Sekai-Real consists of over 5000 hours from 101 countries. Duration follows a long-tail distribution, with the top 8 countries accounting for ~60%. Category distributions are shown for weather, scene, time of day, and crowd density, showing a mix of common and unique scenarios. Sekai-Real-HQ shows improved distributions, particularly in location diversity and camera trajectory jitter uniformity, and higher average video quality compared to Sekai-Real.
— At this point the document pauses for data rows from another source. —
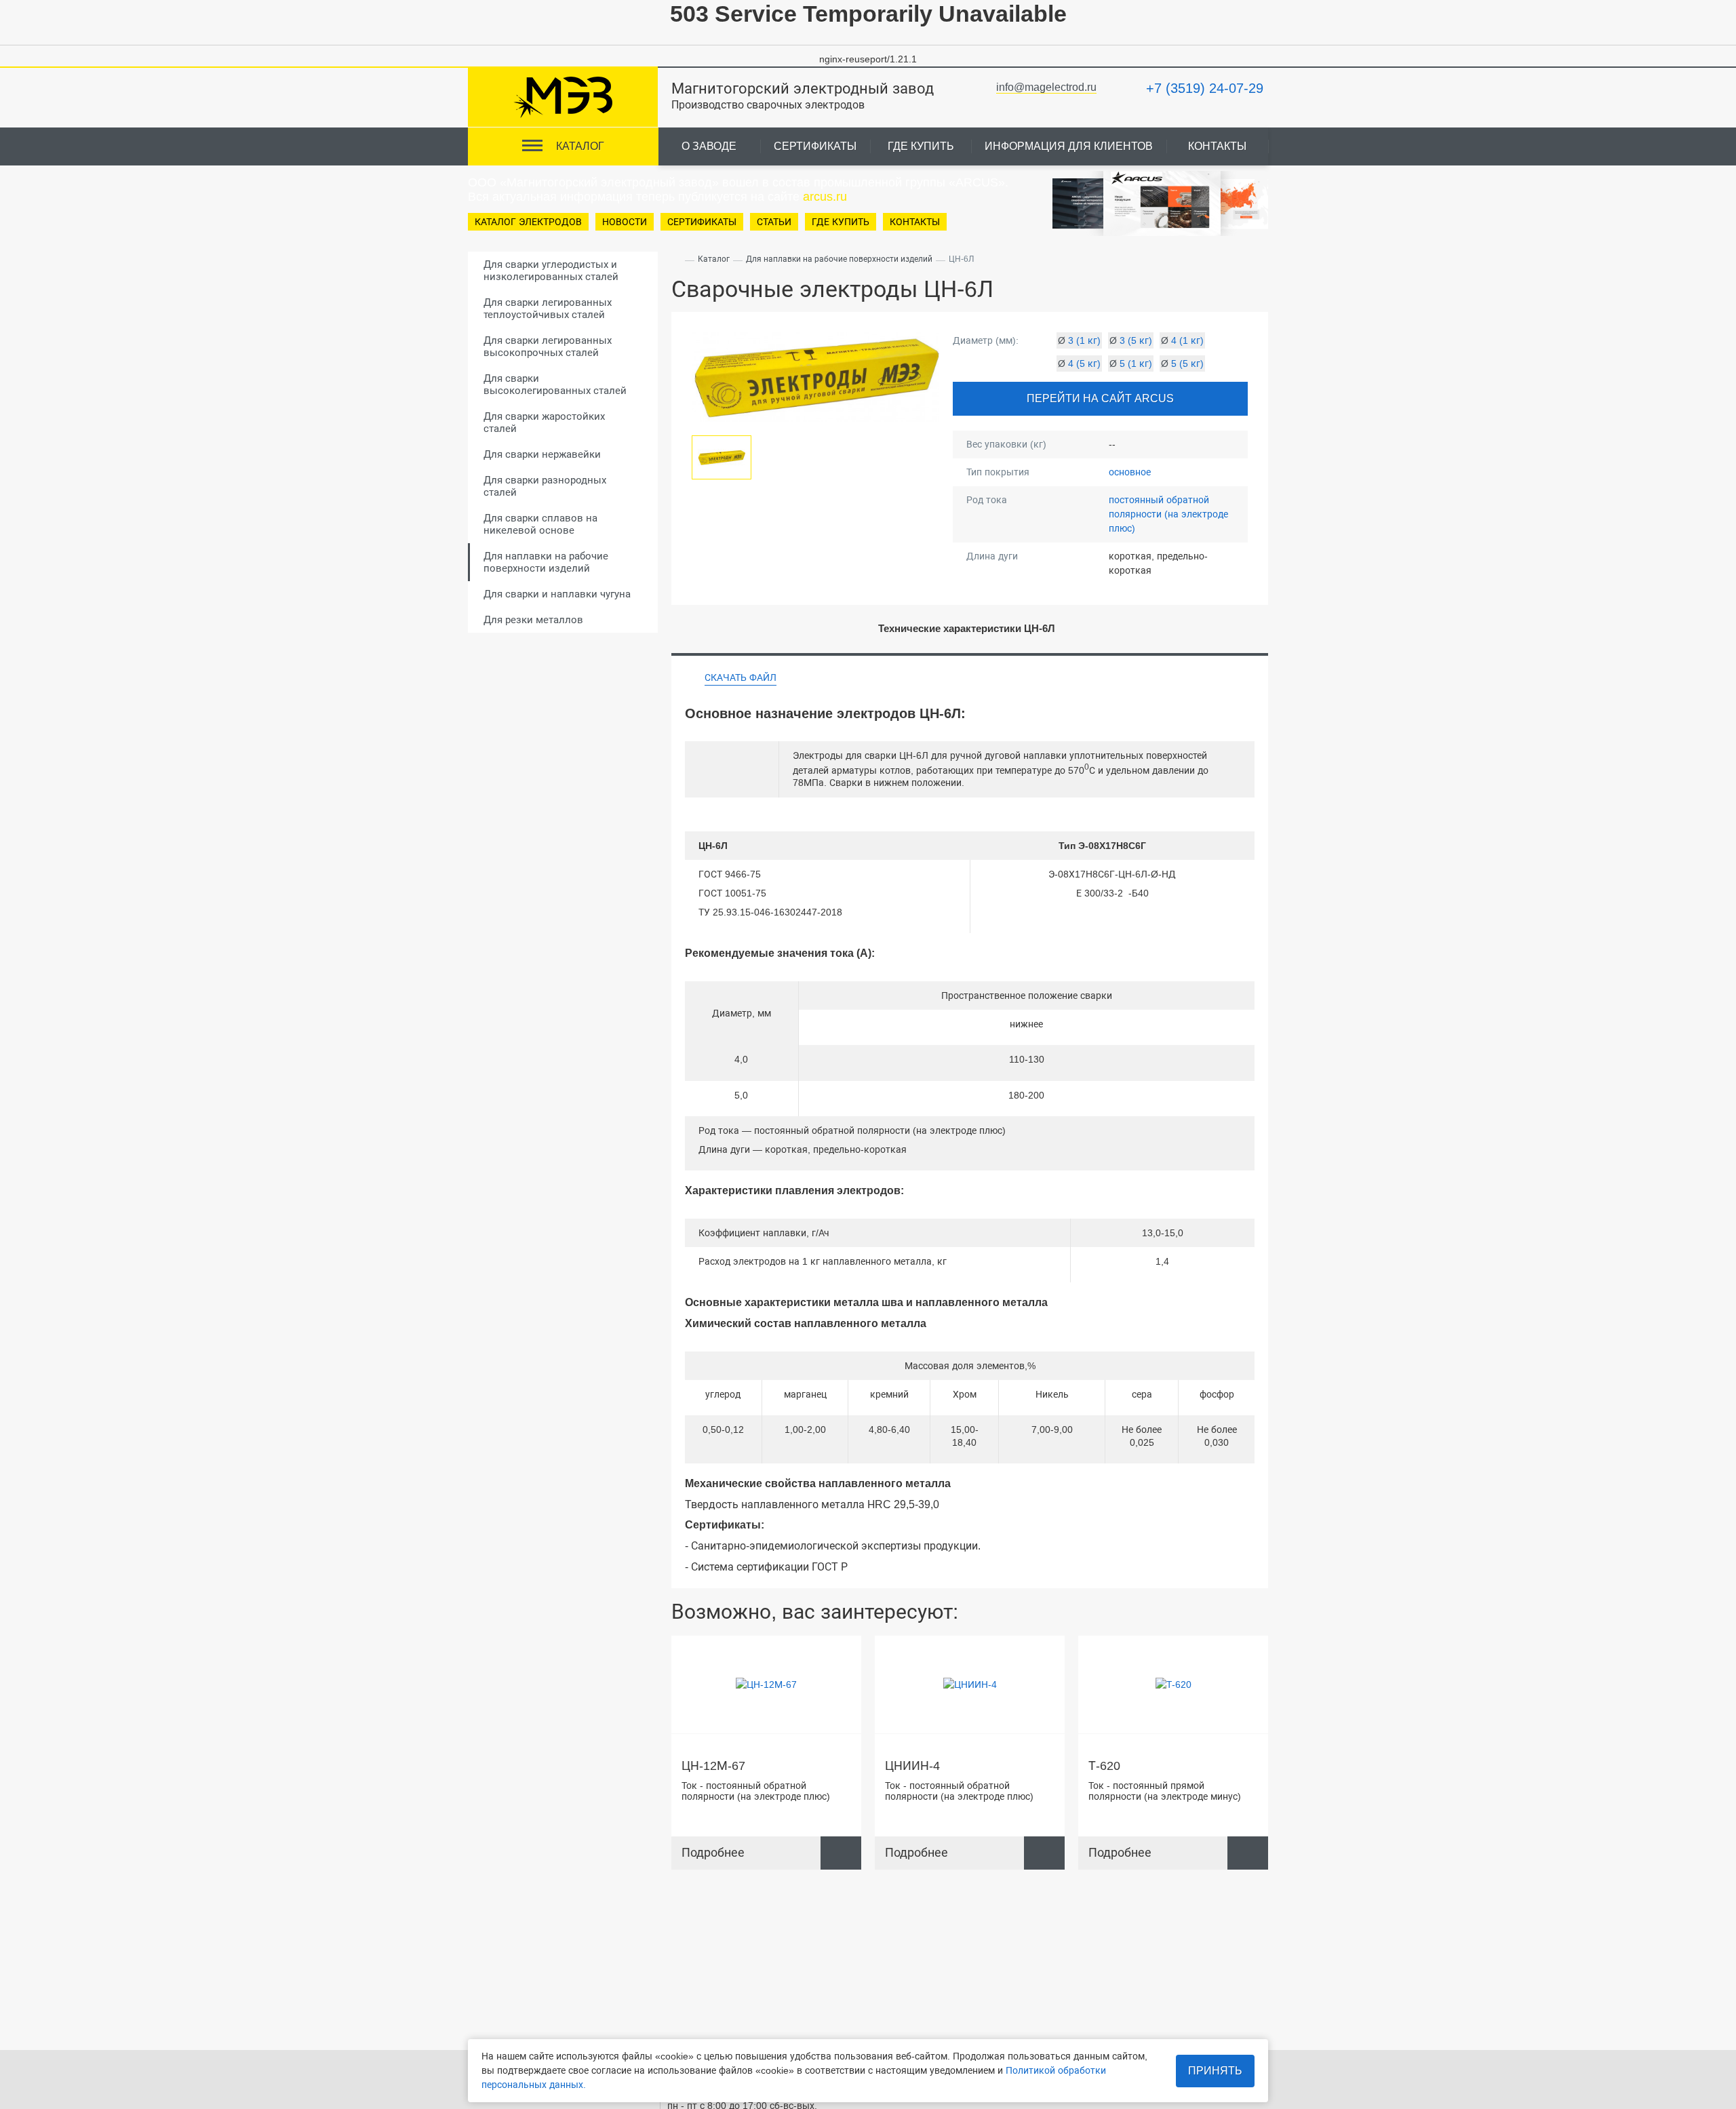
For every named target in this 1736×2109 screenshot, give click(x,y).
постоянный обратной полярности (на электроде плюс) (1168, 514)
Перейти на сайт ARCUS (1100, 398)
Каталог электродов (528, 221)
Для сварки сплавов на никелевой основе (540, 524)
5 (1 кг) (1130, 363)
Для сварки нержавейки (542, 454)
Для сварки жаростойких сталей (544, 422)
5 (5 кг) (1182, 363)
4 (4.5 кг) (1005, 1650)
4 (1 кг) (1182, 340)
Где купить (921, 146)
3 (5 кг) (1130, 340)
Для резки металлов (533, 619)
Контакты (1217, 146)
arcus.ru (825, 196)
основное (1130, 472)
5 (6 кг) (802, 1689)
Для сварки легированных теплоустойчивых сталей (548, 308)
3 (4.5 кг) (801, 1650)
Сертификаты (815, 146)
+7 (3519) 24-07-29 (1204, 88)
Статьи (774, 221)
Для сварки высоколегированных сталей (555, 384)
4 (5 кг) (1079, 363)
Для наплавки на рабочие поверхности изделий (546, 562)
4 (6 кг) (802, 1670)
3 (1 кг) (1079, 340)
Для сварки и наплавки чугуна (557, 593)
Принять (1215, 2070)
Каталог (714, 259)
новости (624, 221)
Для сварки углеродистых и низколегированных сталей (551, 270)
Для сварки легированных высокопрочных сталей (548, 346)
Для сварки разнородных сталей (545, 486)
Caption length in Sekai is significantly longer than in comparable datasets like OpenVid-1M [nan2024openvid].

YUME Model:

The authors trained an interactive video world exploration model called YUME using a subset of Sekai-Real-HQ. This model takes an initial image and allows users to explore via keyboard and mouse control, generating subsequent video frames corresponding to the user's input trajectory.

Limitations:

The paper notes two primary limitations:

Insufficient training: The full potential of the Sekai dataset could not be realized due to limited computational resources for training large models on the entire dataset.
Insufficient camera trajectory annotation: Only a partial subset of Sekai-Real videos has camera trajectory annotations due to computational constraints.

Overall, Sekai is presented as a novel and valuable resource for the development of advanced video generation models capable of supporting interactive, long-term exploration of diverse, realistic, and synthetic environments.